The last couple of weeks have contained extreme volatility in both the equities markets as well as the safe haven asset group. When U.S. equities began to selloff dynamically, we saw gold follow in tandem trading to lower pricing. It was not that gold lost its safe haven luster, rather it was mass liquidation of all assets as traders went either into cash or bonds.
However many gold enthusiasts believed that at some point if the equities markets continued to trade lower due to the coronavirus, and there was no real hope for a quick discovery of a vaccine for this disease that safe haven assets would once again be one of the most logical and solid places to park your money as equities ran to new lows.
On Friday of last week, we saw gold have its last dynamic drop in which it opened at approximately $1646, and closed and closed just above $1560. This was the last major decline in gold last week. Although this week started off with a whimper it did close above Friday’s close, however it had a very small range between its open and closing price creating a candlestick called a “Doji”.
While this particular candlestick can indicate indecision in the market, a point in time which neither the bullish or bearish faction can maintain dominant control, it can also indicate the time in which one faction loses control as the other faction regains dominance. In the case of Mondays “doji” candle it was a clear indication that the bearish faction had lost control and a pivot, or key reversal was about to begin.
What followed was a $42 upside move when on Tuesday the Federal Reserve announced an emergency rate cut in between FOMC meetings. This highly unusual action was in tandem with similar moves by other central banks globally. This signaled at least in the minds of central bankers that the current coronovirus, was continuing to spread and more importantly the possibility of an epidemic in China becoming a global pandemic increased.

• _RECORD EXCERPTS_:
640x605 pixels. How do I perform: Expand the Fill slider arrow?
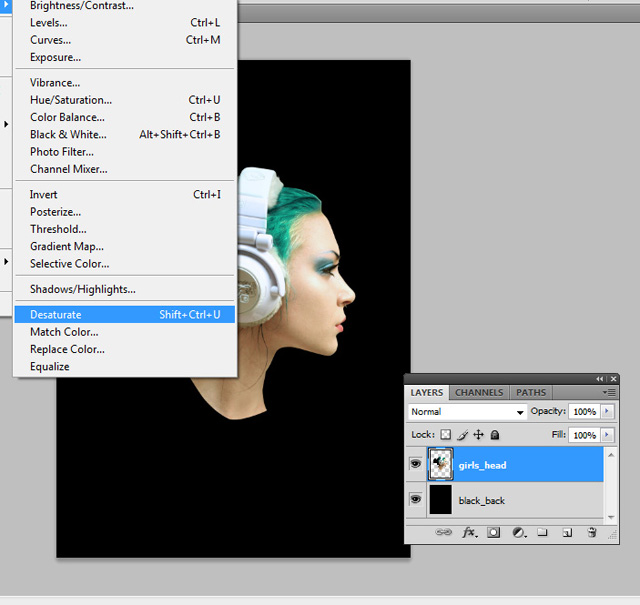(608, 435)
---
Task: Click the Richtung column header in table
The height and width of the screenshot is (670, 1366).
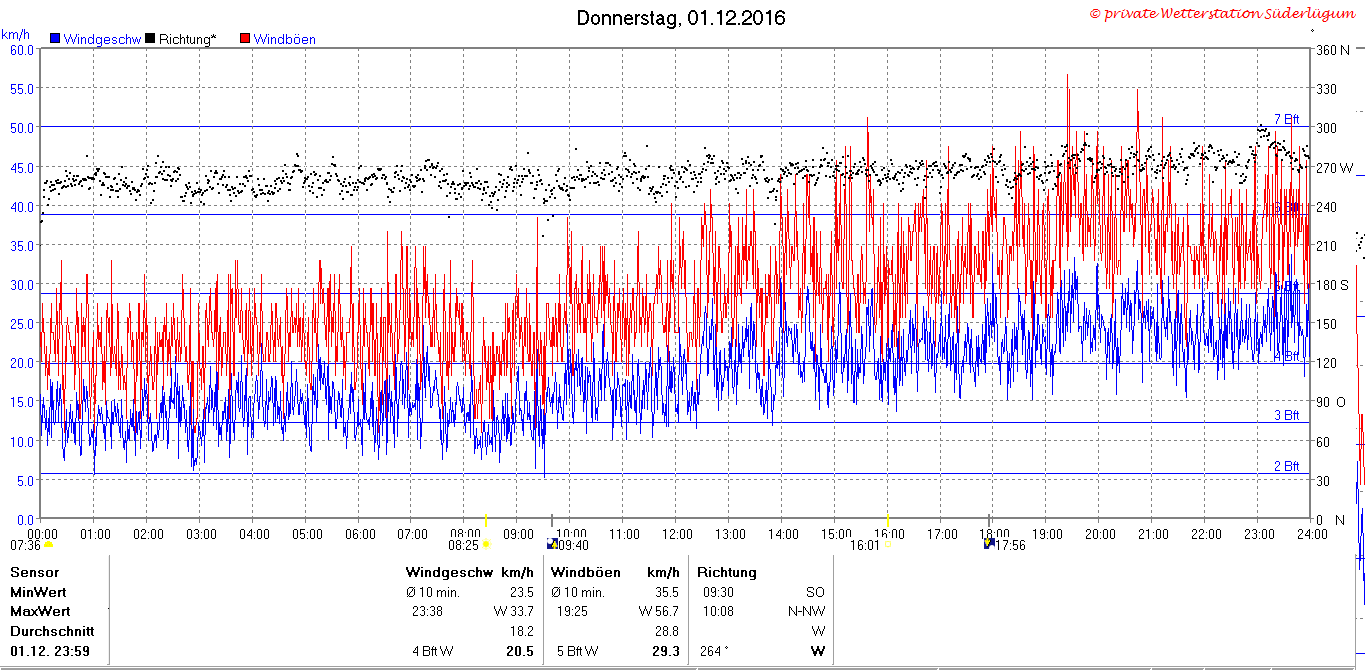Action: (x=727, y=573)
...
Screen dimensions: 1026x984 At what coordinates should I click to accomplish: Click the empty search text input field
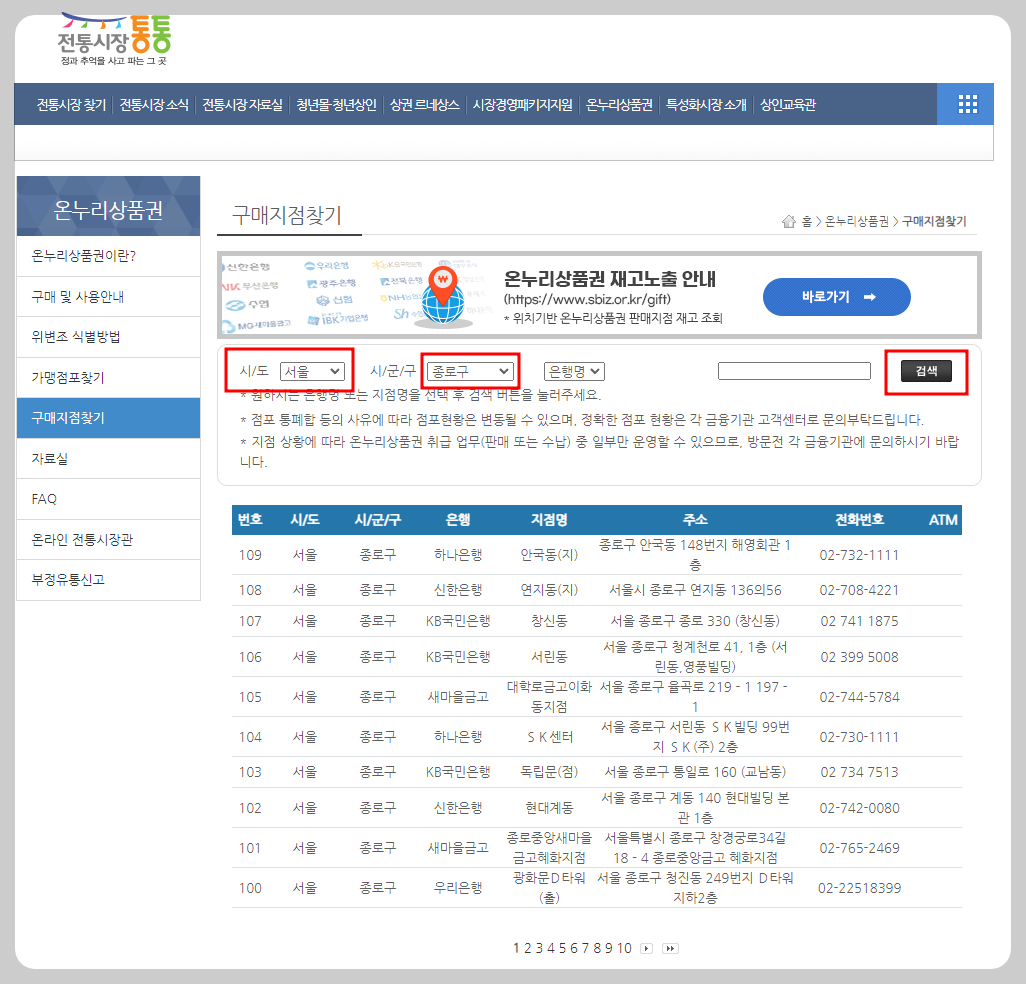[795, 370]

• _QUESTIONS ON THE MATERIAL_:
[1] Answer the following from the gold market commentary:
(a) Into what did traders move as they liquidated all assets?
(b) At approximately what price did gold open on the Friday of its last dynamic drop?
(c) How large was the upside move that followed, and what did the Federal Reserve announce on Tuesday?
[2] Retype everything in the gold market commentary from "However many gold" down to "to new lows.".

• _NUMBERED RESPONSES_:
[1]
(a) Cash or bonds.
(b) Approximately $1646.
(c) A $42 move; the Federal Reserve announced an emergency rate cut between FOMC meetings.

[2]
However many gold enthusiasts believed that at some point if the equities markets continued to trade lower due to the coronavirus, and there was no real hope for a quick discovery of a vaccine for this disease that safe haven assets would once again be one of the most logical and solid places to park your money as equities ran to new lows.